RESTful API

With a Persistent Deployments, a RESTful API can be created. This allows users to send requests to the server via HTTP POST methods (e.g., using curl or the Python requests module). The RESTful API can be enabled with the enable_restful_api option using mii.serve():

client = mii.serve(
    "mistralai/Mistral-7B-v0.1",
    deployment_name="test_dep",
    enable_restful_api=True,
    restful_api_port=28080,
)

It is useful to provide a deployment_name and restful_api_port when enabling the RESTful API as it will be used to provide an address where requests can be sent.

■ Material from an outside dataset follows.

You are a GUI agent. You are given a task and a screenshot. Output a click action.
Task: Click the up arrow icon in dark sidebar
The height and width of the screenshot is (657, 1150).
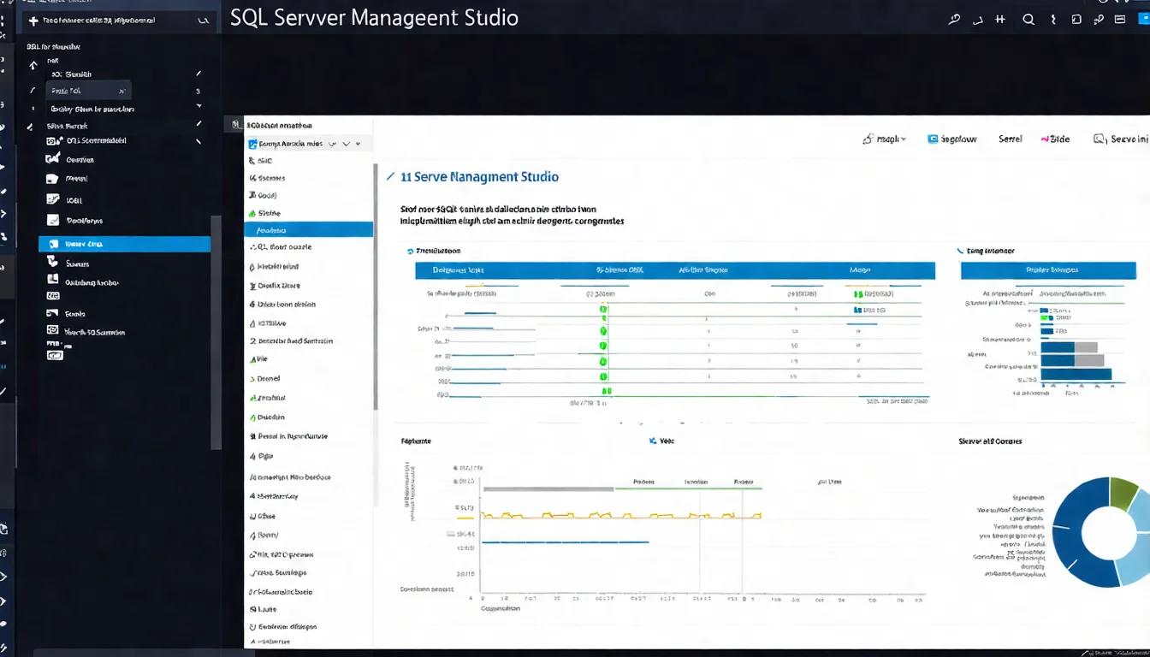click(33, 65)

The address for sending requests will be http://{HOST}:{RESTFUL_API_PORT}/mii/{DEPLOYMENT_NAME}. In the above example, this will be http://localhost:28080/mii/test_dep.

To send a request to the RESTful API, use the HTTP POST method. For example, using curl:

(.venv) $ curl --header "Content-Type: application/json" --request POST  -d '{"prompts": ["DeepSpeed is", "Seattle is"], "max_length": 128}' http://localhost:28080/mii/test_dep

or using the Python requests module:

import json
import requests
url = f"http://localhost:28080/mii/test_dep"
params = {"prompts": ["DeepSpeed is", "Seattle is"], "max_length": 128}
json_params = json.dumps(params)
output = requests.post(
    url, data=json_params, headers={"Content-Type": "application/json"}
)